[Data for analysis — start]

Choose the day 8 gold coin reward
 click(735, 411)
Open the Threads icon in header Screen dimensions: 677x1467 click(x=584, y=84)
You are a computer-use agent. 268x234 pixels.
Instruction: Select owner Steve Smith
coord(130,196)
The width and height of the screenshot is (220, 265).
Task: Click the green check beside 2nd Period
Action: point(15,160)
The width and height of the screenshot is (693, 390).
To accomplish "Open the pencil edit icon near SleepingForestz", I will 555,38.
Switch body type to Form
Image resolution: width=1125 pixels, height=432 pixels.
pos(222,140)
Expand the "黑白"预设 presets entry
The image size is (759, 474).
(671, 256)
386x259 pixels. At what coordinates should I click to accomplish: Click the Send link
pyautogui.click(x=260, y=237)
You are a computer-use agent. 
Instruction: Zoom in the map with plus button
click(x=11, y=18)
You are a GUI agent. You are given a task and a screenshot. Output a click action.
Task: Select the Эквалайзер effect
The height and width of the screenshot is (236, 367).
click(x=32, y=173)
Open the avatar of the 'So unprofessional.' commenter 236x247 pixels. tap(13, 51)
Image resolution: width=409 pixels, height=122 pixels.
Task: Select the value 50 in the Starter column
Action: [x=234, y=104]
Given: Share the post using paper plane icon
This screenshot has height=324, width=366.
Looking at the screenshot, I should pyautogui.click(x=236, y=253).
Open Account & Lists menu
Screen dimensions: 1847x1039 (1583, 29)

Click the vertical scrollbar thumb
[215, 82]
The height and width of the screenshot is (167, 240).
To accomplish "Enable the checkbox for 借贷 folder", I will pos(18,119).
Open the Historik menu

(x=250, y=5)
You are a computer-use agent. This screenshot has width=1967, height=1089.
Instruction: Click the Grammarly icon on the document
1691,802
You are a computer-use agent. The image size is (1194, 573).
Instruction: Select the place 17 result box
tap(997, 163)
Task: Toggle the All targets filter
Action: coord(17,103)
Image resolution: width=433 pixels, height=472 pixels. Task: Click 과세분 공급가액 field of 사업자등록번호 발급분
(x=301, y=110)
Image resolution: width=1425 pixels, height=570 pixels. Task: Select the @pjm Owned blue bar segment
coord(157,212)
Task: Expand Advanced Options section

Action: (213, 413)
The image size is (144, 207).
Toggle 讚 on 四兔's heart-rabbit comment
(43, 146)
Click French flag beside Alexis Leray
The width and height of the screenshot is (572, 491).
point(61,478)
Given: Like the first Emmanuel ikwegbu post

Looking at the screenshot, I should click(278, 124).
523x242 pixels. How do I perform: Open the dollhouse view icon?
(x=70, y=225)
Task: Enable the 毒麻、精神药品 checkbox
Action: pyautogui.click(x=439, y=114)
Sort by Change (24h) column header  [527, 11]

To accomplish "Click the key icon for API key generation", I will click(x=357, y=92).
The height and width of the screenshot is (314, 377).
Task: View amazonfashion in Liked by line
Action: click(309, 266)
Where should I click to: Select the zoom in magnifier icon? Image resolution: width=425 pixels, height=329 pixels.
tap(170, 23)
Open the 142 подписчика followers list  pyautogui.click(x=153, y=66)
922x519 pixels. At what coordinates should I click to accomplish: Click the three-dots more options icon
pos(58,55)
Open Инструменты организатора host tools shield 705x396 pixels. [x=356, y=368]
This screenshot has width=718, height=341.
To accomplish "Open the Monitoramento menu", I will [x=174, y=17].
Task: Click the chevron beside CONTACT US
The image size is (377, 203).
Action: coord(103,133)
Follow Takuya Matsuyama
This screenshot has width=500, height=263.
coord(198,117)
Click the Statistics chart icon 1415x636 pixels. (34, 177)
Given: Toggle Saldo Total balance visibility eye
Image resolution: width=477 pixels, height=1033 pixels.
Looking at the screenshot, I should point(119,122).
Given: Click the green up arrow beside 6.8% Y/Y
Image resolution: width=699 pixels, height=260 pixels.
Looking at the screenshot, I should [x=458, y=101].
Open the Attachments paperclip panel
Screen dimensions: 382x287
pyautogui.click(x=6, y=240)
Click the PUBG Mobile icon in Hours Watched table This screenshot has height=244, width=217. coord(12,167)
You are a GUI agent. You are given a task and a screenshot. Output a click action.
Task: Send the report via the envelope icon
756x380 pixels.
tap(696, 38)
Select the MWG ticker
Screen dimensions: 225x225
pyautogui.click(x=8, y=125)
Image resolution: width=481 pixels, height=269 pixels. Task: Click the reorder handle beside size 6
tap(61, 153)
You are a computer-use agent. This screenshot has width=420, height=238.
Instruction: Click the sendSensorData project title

[Data for analysis — finish]

*Task to complete*: Repeat, word for word, every line above.

*Task output*:
Choose the day 8 gold coin reward
 click(735, 411)
Open the Threads icon in header Screen dimensions: 677x1467 click(x=584, y=84)
You are a computer-use agent. 268x234 pixels.
Instruction: Select owner Steve Smith
coord(130,196)
The width and height of the screenshot is (220, 265).
Task: Click the green check beside 2nd Period
Action: point(15,160)
The width and height of the screenshot is (693, 390).
To accomplish "Open the pencil edit icon near SleepingForestz", I will 555,38.
Switch body type to Form
Image resolution: width=1125 pixels, height=432 pixels.
pos(222,140)
Expand the "黑白"预设 presets entry
The image size is (759, 474).
(671, 256)
386x259 pixels. At what coordinates should I click to accomplish: Click the Send link
pyautogui.click(x=260, y=237)
You are a computer-use agent. 
Instruction: Zoom in the map with plus button
click(x=11, y=18)
You are a GUI agent. You are given a task and a screenshot. Output a click action.
Task: Select the Эквалайзер effect
The height and width of the screenshot is (236, 367).
click(x=32, y=173)
Open the avatar of the 'So unprofessional.' commenter 236x247 pixels. tap(13, 51)
Image resolution: width=409 pixels, height=122 pixels.
Task: Select the value 50 in the Starter column
Action: [x=234, y=104]
Given: Share the post using paper plane icon
This screenshot has height=324, width=366.
Looking at the screenshot, I should pyautogui.click(x=236, y=253).
Open Account & Lists menu
Screen dimensions: 1847x1039 (1583, 29)

Click the vertical scrollbar thumb
[215, 82]
The height and width of the screenshot is (167, 240).
To accomplish "Enable the checkbox for 借贷 folder", I will pos(18,119).
Open the Historik menu

(x=250, y=5)
You are a computer-use agent. This screenshot has width=1967, height=1089.
Instruction: Click the Grammarly icon on the document
1691,802
You are a computer-use agent. The image size is (1194, 573).
Instruction: Select the place 17 result box
tap(997, 163)
Task: Toggle the All targets filter
Action: coord(17,103)
Image resolution: width=433 pixels, height=472 pixels. Task: Click 과세분 공급가액 field of 사업자등록번호 발급분
(x=301, y=110)
Image resolution: width=1425 pixels, height=570 pixels. Task: Select the @pjm Owned blue bar segment
coord(157,212)
Task: Expand Advanced Options section

Action: (213, 413)
The image size is (144, 207).
Toggle 讚 on 四兔's heart-rabbit comment
(43, 146)
Click French flag beside Alexis Leray
The width and height of the screenshot is (572, 491).
point(61,478)
Given: Like the first Emmanuel ikwegbu post

Looking at the screenshot, I should click(278, 124).
523x242 pixels. How do I perform: Open the dollhouse view icon?
(x=70, y=225)
Task: Enable the 毒麻、精神药品 checkbox
Action: pyautogui.click(x=439, y=114)
Sort by Change (24h) column header  [527, 11]

To accomplish "Click the key icon for API key generation", I will click(x=357, y=92).
The height and width of the screenshot is (314, 377).
Task: View amazonfashion in Liked by line
Action: click(309, 266)
Where should I click to: Select the zoom in magnifier icon? Image resolution: width=425 pixels, height=329 pixels.
tap(170, 23)
Open the 142 подписчика followers list  pyautogui.click(x=153, y=66)
922x519 pixels. At what coordinates should I click to accomplish: Click the three-dots more options icon
pos(58,55)
Open Инструменты организатора host tools shield 705x396 pixels. [x=356, y=368]
This screenshot has width=718, height=341.
To accomplish "Open the Monitoramento menu", I will [x=174, y=17].
Task: Click the chevron beside CONTACT US
The image size is (377, 203).
Action: coord(103,133)
Follow Takuya Matsuyama
This screenshot has width=500, height=263.
coord(198,117)
Click the Statistics chart icon 1415x636 pixels. (34, 177)
Given: Toggle Saldo Total balance visibility eye
Image resolution: width=477 pixels, height=1033 pixels.
Looking at the screenshot, I should point(119,122).
Given: Click the green up arrow beside 6.8% Y/Y
Image resolution: width=699 pixels, height=260 pixels.
Looking at the screenshot, I should [x=458, y=101].
Open the Attachments paperclip panel
Screen dimensions: 382x287
pyautogui.click(x=6, y=240)
Click the PUBG Mobile icon in Hours Watched table This screenshot has height=244, width=217. coord(12,167)
You are a GUI agent. You are given a task and a screenshot. Output a click action.
Task: Send the report via the envelope icon
756x380 pixels.
tap(696, 38)
Select the MWG ticker
Screen dimensions: 225x225
pyautogui.click(x=8, y=125)
Image resolution: width=481 pixels, height=269 pixels. Task: Click the reorder handle beside size 6
tap(61, 153)
You are a computer-use agent. This screenshot has width=420, height=238.
Instruction: Click the sendSensorData project title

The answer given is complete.